The regular series later premiered on TV Tokyo and its affiliates between April 13, 2017, and April 19, 2018, in Japan. Level-5 president and CEO Akihiro Hino served as chief director and also handled the series composition, Takeshi Mori served as director, while Rei Kondoh composed the music. Dentsu, OLM, and TV Tokyo served as producers, while OLM Digital provided the animation production.

The first three English dubbed episodes were screened at Anime Expo 2019. The series debuted on Cartoon Network channels in Australia and Southeast Asia in the fall of 2019. Crunchyroll began streaming the English dub in select Western countries on February 14, 2020.

===Merchandise===
The toy line by Takara Tomy consists of a series of "Jara" (ジャラ) and "Snacks" (スナック) that are embedded with NFC chips, which are sold in "TreJara Boxes" (トレジャラボックス). Jara are key chain weapon replicas, while Snacks are monster summon tokens. Both can interact with Snack World: Trejarers by placing them at the lower screen of the 3DS system, which grants players the same item or monsters in-game. Both can also be used in the Fairypon, a handheld device that allows users to hear special effects and play small games.
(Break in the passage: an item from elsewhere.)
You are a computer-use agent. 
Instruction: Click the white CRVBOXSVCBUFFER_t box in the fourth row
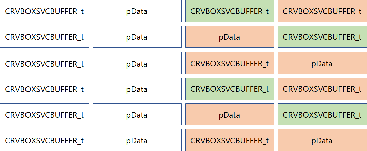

Asmodee signed on to handle the European distribution of the toy line, along with other merchandise, which was set to launch in Fall 2018, but has not come up since its original announcement.

==Reception==
During its first week, Snack World: Trejarers ranked #2 and sold 97,534 units. In 2017, Level-5 abby stated that the toy line had "already trad[ed] at 500% above forecast", with the anime being one of the highest-rated kids series on TV Tokyo.